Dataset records
────────────────────

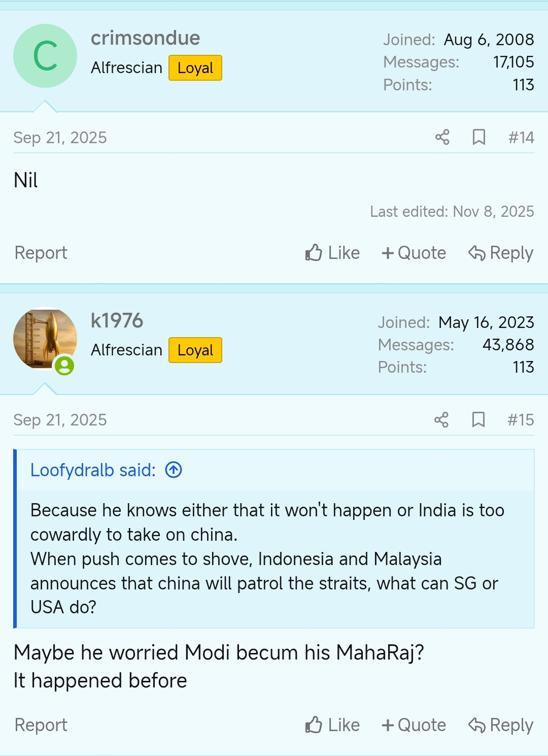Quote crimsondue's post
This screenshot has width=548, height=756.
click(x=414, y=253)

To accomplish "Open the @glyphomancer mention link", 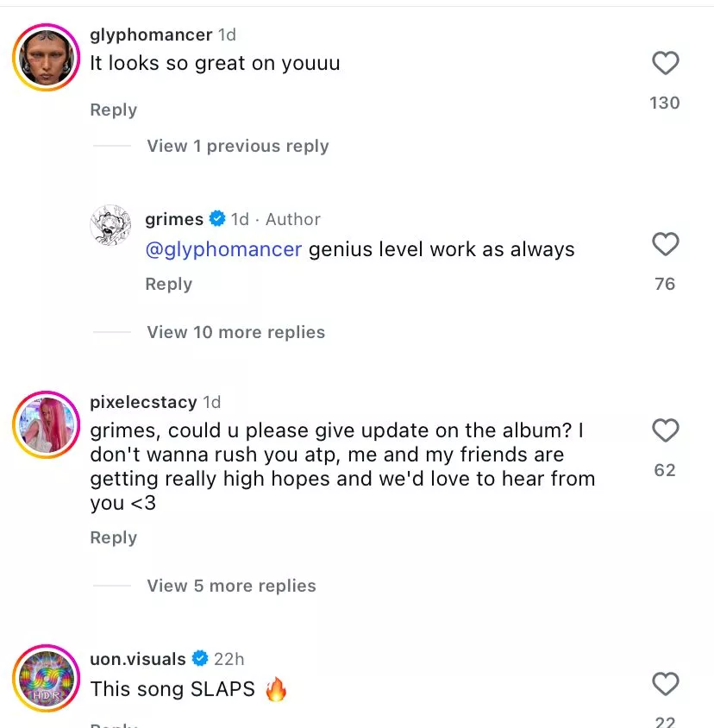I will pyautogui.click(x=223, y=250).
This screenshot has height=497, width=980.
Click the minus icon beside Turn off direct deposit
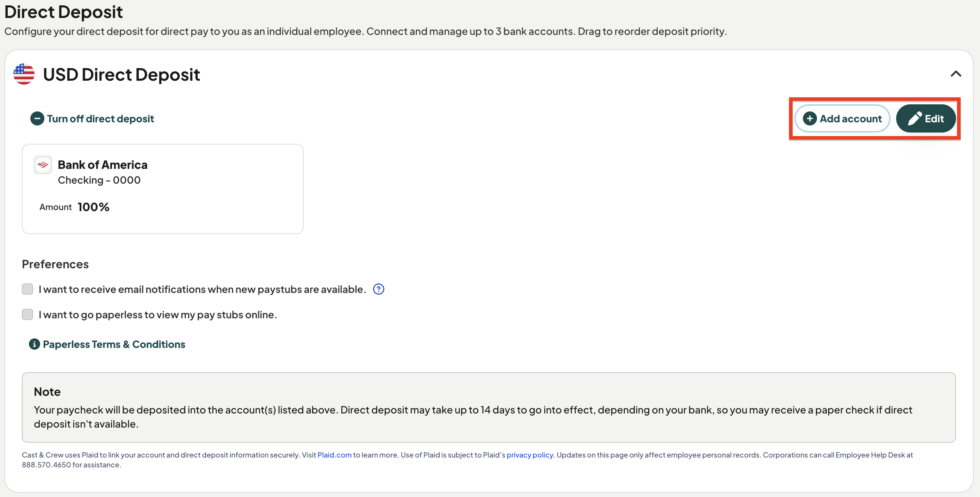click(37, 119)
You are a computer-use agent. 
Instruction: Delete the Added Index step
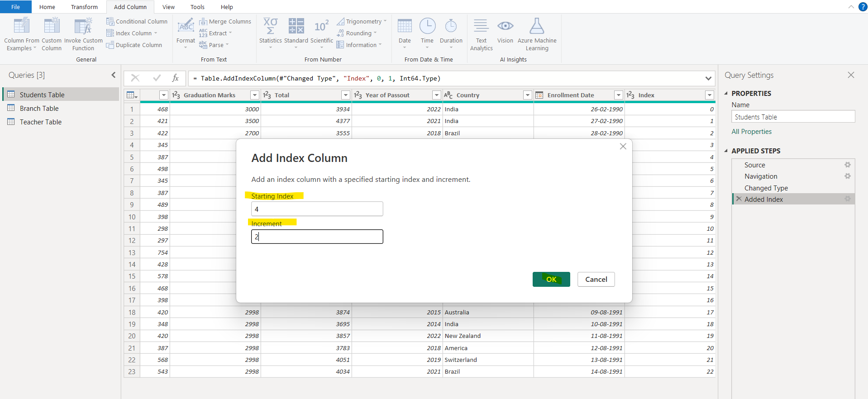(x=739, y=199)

────────────────────

### WHAT THE TASK REQUIRES
Within the entries above, the lines from the one with "You are a computer-use agent." through the final line are to be printed exactly, with the pictures removed.

### SOLUTION FOR THIS TASK
You are a computer-use agent. 
Instruction: Delete the Added Index step
(x=739, y=199)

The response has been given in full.